■ Bacaan Tersedia
Suara.com - Perempuan memiliki peran besar dalam kehidupan keluarga dan masyarakat, baik sebagai individu, istri, maupun ibu. Melalui peran tersebut, perempuan tidak hanya merawat tetapi juga menjadi garda terdepan dalam upaya perlindungan keluarga.
Dr.dr. Sukamto, SpPD, K-AI, FINASIM, Dokter Spesialis Penyakit Dalam Konsultan Alergi Imunologi Klinik, menyoroti bahwa perempuan memiliki peran signifikan dalam menjaga ketahanan keluarga dan membuat keputusan-keputusan penting di dalam rumah tangga.
Lebih lanjut dia menjelaskan, jika perempuan juga dapat menjadi jembatan informasi dan penggerak aksi di lingkup rumah tangga maupun komunitas. Salah satu tantangan besar yang dihadapi saat ini adalah meningkatnya risiko penyakit menular seperti dengue, yang dapat menyerang siapa saja tanpa memandang usia, gaya hidup, atau tempat tinggal.

■ Cuplikan Data
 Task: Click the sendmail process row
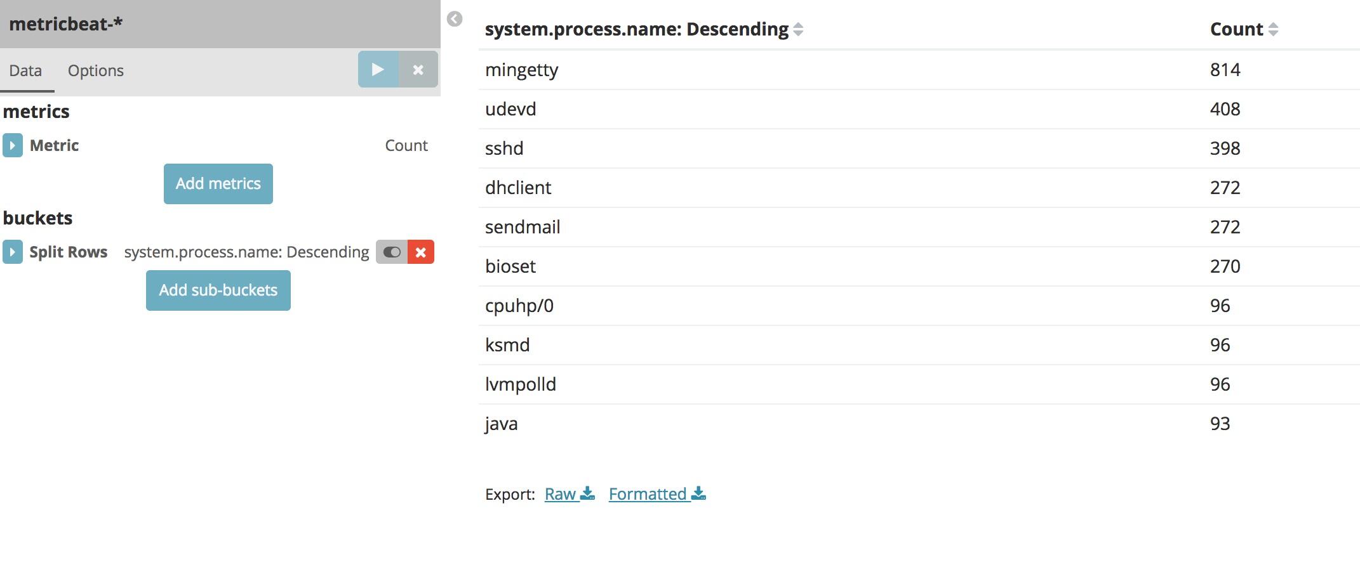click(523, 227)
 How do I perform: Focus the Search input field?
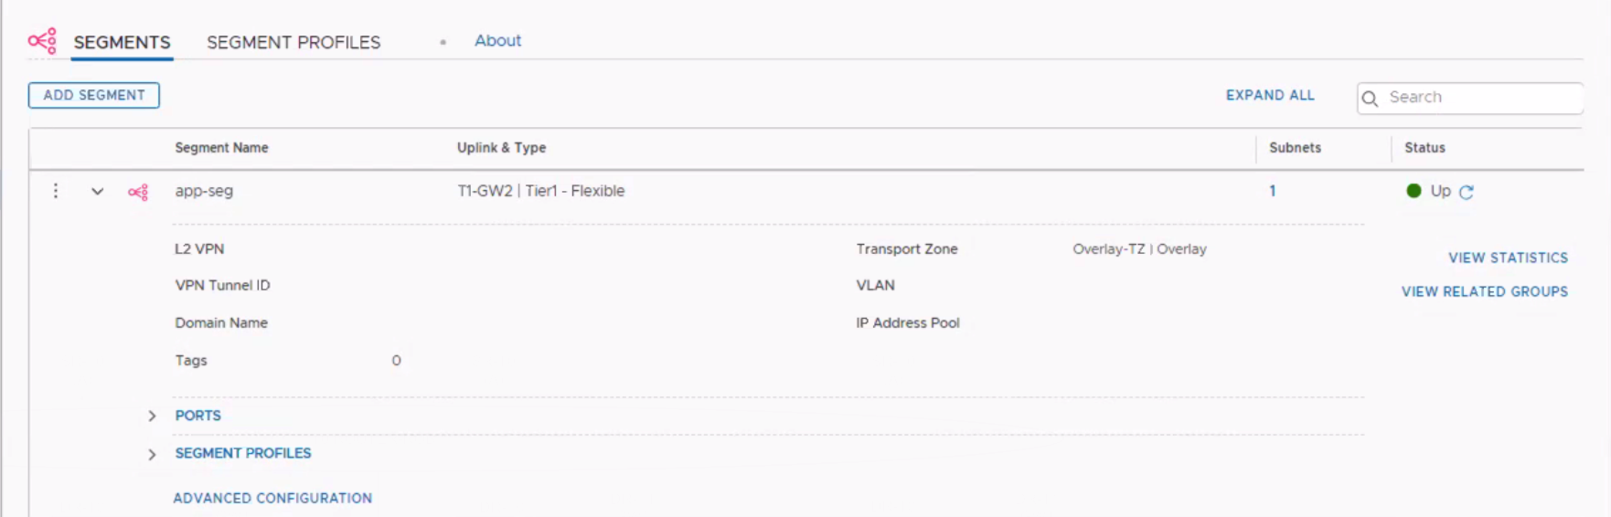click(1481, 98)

--

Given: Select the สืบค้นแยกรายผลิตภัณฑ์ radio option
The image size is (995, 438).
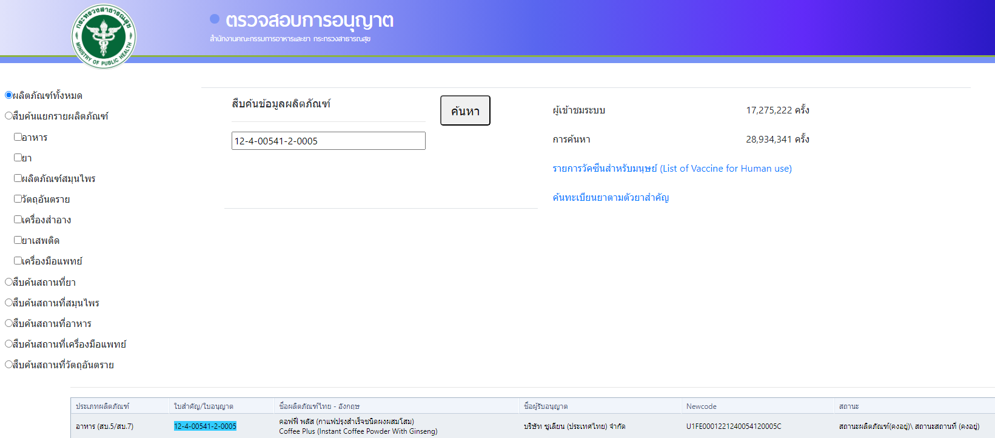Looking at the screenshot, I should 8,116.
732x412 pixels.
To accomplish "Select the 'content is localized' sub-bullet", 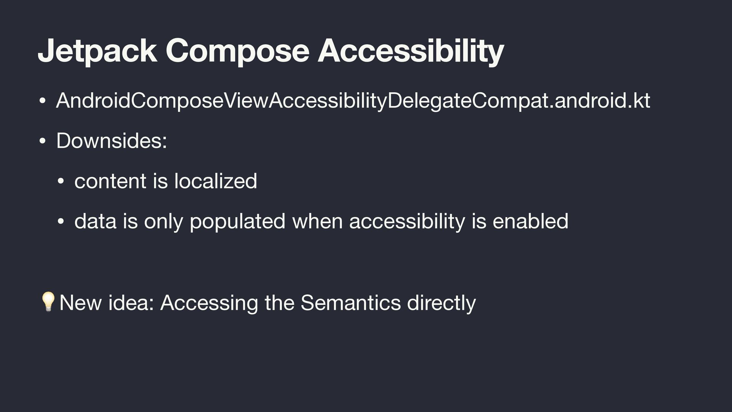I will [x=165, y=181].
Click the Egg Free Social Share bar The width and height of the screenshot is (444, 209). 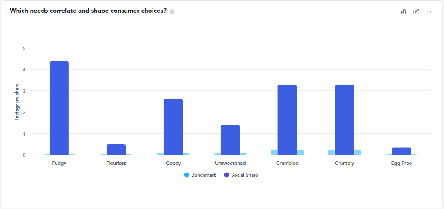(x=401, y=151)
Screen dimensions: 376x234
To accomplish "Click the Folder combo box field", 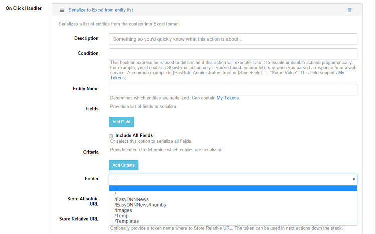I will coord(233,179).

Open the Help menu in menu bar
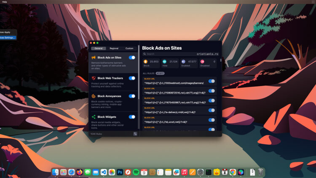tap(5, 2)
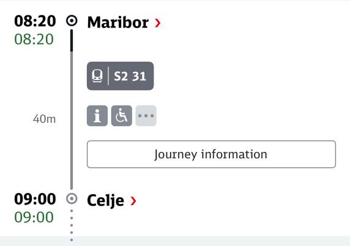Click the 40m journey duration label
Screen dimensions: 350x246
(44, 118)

==

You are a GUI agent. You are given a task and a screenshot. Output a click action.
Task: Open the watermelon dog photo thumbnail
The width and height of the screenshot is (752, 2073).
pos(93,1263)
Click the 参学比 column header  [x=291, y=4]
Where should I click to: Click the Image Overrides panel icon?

■ Persyaratan Tugas
Tuliskan kembali sebagian bacaan tentang peran perempuan dalam keluarga, mulai dari kata-kata yang memuat "Dr.dr. Sukamto, SpPD, K-AI, FINASIM, Dokter" dan berhenti setelah "atau tempat tinggal.".

■ Hasil Tugas
Dr.dr. Sukamto, SpPD, K-AI, FINASIM, Dokter Spesialis Penyakit Dalam Konsultan Alergi Imunologi Klinik, menyoroti bahwa perempuan memiliki peran signifikan dalam menjaga ketahanan keluarga dan membuat keputusan-keputusan penting di dalam rumah tangga.
Lebih lanjut dia menjelaskan, jika perempuan juga dapat menjadi jembatan informasi dan penggerak aksi di lingkup rumah tangga maupun komunitas. Salah satu tantangan besar yang dihadapi saat ini adalah meningkatnya risiko penyakit menular seperti dengue, yang dapat menyerang siapa saja tanpa memandang usia, gaya hidup, atau tempat tinggal.